What is more, the project provides a substantial case study on whether it is possible to build a city out of a paddock without a clear government, geographical or economic “big bang” to activate the core in a particular spot.

Of course, there are lots of planned cities around the world. Places like Washington, Brasilia and Canberra were purpose-designed through government impetus. However, these types of cities, particularly those drafted from scratch by private enterprise, are still well-and-truly in the minority compared with cities that grew organically from a geographical nucleus (ports, transport hubs, mineral finds etc).

While there will always be debate about whether Springfield is a real city, it has plenty of the trappings of what most of us regard as a city.
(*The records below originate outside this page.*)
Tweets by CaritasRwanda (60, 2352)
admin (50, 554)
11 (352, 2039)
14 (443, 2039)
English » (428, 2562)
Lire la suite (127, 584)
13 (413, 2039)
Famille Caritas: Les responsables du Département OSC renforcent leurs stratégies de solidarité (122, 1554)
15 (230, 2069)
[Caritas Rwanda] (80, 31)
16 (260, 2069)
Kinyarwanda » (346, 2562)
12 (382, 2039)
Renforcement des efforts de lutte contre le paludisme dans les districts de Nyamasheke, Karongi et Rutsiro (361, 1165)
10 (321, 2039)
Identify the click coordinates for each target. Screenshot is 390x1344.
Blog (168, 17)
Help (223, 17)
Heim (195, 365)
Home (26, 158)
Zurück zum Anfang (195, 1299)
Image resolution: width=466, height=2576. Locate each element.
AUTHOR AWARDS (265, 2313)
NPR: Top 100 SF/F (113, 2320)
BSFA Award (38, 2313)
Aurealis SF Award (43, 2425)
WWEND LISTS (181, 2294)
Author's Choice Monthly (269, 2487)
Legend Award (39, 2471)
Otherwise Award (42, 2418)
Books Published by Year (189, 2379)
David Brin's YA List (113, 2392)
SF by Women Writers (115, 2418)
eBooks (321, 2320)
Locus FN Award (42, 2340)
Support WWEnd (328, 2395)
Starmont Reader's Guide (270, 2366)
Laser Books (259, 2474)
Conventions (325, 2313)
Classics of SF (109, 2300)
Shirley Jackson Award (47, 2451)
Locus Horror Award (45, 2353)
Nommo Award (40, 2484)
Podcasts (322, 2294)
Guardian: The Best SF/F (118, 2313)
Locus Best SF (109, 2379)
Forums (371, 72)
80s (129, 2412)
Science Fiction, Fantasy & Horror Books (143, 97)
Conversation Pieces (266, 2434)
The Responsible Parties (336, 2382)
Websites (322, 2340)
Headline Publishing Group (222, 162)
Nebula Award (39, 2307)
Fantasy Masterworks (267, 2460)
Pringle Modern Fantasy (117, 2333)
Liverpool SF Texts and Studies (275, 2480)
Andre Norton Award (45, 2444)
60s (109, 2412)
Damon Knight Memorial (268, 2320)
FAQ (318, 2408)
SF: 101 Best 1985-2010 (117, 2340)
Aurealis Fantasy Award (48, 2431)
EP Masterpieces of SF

It has population mass, a clear retail centre, commerce and jobs, medical and transport facilities, a deep education offering and significant “soft” community infrastructure.

A few newspapers have started there – a strong indicator of a free-standing community-of-interest in the area.

Springfield is seldom just written off as part of Ipswich (based on council boundaries) or part of Brisbane (due to proximity). It has earnt the right to have its own identity.

There are plenty of examples around the world where they built a field of dreams and people still did not come. In different circumstances, Springfield could easily have become just a collection of sprawling suburbs somewhere in the backblocks of anywhere.

In my view it avoided this fate because there was always a heart and soul at the core of the ecosystem. And the plan was always a stretch-vision, an insatiable, burgeoning dream intent on evolving into ever more advanced lifeforms.

Springfield was promising all houses would be linked to the World Wide Web before most people knew what the web was. It did not just have a golf course. It had a Greg Norman-designed golf course.

It always pitched in the A-league, capturing the imagination of national, state and local political and business leaders who could find no vaccination against the Springfield pandemic. Bob and the Sinnathambys seemed to be everywhere, using extraordinary networking skills to sprinkle Springfield credibility dust across the landscape and tattoo it into the psyche.

It managed to attract schools, a university, hospitals, big roads and rail lines seemingly at the speed of growth (or even ahead of it), in contrast to many areas of Australia that are always playing infrastructure catch-up.

With all that came a community mindset, and pride. Springfield City Group and its partners created the framework. The people did the rest.

Nobody ever apologised for living in Springfield. It had a bit of creative lustre. Outsiders did not necessarily know what was going on out there under a cloud of construction dust at the end of a convoy of tradies. But it had a certain “it” factor that set it apart.

Of course, it was not all triumph. There were lean years, setbacks and scepticism. It was always going to be hard to create jobs at the speed of population growth. Maha still struggles to get some people to set their scope wide enough to see the true scale of his city dream.

There was also some luck. Springfield was a “vision prepared earlier” when South-East Queensland was torched with an unprecedented population explosion in the 1990s. This new city on the Ipswich-Brisbane border became the jewel in the “western corridor” population strategy crown. Its existence became a convenient truth for policy makers attempting to corral the masses into an infrastructure-challenged region.

Of course, 30 years is not a long time in the life of a city built from scratch. The Springfield City Group aspires to create an internationally significant, innovative metropolis of more than 140,000 people.

These days few people would question the possibility. The Springfield story is only partly written. But it seems to be getting to the good part.

Shane Rodgers is a business executive, writer, strategist and marketer with a deep interest in what makes people tick and the drivers of change. Comments in this article are personal and not related to my day job.